◆ Instructions for the task: Filter the records below for the word "Chrome". Keep each line that has it.

◆ Input:

[Start of section]

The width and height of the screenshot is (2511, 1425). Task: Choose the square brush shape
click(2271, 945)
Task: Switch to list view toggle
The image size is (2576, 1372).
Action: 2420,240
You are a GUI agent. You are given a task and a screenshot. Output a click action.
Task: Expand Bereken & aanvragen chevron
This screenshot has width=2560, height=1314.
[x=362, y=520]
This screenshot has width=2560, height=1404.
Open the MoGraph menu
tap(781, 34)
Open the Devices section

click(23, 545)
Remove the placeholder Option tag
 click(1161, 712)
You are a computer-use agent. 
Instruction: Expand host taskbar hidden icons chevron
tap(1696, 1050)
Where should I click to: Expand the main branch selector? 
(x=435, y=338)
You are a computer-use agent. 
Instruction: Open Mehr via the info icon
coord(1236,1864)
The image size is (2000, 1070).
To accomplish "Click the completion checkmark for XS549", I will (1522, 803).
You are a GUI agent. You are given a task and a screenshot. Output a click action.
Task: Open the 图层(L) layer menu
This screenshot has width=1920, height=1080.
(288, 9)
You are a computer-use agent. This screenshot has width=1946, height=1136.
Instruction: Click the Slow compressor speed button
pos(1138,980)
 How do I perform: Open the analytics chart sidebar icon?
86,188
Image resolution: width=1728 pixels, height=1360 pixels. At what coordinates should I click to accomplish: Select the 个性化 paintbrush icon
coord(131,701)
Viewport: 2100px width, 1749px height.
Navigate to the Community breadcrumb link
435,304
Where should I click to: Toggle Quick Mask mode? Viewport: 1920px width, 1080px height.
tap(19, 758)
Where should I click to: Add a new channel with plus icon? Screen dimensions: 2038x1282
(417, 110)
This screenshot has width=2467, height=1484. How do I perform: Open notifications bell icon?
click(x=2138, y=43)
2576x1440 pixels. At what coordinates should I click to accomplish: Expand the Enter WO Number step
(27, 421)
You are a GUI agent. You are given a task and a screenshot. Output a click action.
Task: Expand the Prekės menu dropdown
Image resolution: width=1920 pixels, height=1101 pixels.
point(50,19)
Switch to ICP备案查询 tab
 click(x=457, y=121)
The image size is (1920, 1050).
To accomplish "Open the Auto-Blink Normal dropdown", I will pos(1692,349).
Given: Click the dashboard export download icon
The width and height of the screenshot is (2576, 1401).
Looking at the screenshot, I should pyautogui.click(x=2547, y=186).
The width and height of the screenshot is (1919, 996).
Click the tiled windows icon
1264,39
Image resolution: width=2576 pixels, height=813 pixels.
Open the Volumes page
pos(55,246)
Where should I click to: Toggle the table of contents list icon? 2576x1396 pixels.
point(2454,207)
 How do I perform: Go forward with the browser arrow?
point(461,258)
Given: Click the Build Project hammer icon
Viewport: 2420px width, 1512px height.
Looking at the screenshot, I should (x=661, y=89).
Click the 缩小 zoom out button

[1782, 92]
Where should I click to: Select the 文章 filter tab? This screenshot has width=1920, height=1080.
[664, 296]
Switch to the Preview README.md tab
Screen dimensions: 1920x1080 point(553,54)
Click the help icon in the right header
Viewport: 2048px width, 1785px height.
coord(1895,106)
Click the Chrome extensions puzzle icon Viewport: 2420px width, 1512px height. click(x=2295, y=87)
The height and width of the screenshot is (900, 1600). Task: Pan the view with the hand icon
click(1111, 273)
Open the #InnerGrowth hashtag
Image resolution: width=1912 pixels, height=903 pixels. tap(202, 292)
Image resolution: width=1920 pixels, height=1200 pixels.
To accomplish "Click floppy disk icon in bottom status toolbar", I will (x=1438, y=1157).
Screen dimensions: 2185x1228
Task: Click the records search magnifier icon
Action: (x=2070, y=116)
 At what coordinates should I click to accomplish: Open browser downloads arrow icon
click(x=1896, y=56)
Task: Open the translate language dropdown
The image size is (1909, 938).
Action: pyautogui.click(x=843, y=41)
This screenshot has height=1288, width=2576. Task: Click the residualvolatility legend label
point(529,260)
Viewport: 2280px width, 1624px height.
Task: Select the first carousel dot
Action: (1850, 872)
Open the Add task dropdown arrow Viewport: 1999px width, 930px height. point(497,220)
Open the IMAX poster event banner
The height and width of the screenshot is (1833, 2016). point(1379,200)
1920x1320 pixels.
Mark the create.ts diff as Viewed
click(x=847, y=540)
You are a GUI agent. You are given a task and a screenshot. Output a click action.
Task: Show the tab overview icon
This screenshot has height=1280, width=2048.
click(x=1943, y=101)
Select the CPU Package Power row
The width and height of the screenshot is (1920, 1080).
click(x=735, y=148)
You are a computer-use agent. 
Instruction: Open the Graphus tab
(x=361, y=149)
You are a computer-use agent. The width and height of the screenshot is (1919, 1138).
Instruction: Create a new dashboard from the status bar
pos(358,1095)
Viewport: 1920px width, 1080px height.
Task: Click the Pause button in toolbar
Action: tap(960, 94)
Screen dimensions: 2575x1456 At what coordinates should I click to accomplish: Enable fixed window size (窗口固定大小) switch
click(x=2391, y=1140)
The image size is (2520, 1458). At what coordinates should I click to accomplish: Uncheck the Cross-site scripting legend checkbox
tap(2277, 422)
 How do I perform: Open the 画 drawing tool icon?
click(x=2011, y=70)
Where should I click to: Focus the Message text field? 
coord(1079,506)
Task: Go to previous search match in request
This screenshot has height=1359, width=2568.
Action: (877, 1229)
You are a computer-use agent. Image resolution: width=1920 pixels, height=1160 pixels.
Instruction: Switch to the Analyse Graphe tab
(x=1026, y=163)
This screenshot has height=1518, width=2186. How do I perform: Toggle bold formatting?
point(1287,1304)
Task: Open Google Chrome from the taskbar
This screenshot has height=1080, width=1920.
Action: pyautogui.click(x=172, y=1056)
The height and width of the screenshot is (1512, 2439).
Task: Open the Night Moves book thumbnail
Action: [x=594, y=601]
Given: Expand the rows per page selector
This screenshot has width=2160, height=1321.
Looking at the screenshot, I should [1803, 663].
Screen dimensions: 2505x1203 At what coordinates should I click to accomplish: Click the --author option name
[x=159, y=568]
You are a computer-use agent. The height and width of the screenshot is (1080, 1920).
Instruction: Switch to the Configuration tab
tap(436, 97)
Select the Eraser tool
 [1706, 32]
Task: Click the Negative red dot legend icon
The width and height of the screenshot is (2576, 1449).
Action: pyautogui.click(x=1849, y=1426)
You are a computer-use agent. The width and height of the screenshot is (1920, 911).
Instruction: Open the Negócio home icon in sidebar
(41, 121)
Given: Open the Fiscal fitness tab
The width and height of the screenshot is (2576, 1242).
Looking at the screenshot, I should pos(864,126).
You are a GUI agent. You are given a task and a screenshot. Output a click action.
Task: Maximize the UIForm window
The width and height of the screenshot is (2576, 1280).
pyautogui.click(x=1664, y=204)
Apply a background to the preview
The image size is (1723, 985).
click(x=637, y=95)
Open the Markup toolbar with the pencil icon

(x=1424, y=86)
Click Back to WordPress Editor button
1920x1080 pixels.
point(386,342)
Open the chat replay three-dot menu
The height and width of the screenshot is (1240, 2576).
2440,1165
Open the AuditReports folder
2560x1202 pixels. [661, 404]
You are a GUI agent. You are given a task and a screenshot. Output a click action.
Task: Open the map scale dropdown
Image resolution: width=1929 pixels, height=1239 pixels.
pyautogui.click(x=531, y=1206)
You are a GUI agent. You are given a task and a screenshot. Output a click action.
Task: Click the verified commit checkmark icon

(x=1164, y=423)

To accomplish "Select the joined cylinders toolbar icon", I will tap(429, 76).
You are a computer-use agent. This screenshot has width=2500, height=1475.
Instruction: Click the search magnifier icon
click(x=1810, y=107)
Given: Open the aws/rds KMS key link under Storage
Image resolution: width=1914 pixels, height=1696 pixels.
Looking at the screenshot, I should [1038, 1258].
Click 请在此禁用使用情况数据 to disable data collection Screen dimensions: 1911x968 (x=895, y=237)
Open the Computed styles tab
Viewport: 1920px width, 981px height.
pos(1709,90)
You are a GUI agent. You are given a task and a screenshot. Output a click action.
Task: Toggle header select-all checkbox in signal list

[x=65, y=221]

[End of section]

◆ Answer area:
Click the Chrome extensions puzzle icon Viewport: 2420px width, 1512px height. click(x=2295, y=87)
Task: Open Google Chrome from the taskbar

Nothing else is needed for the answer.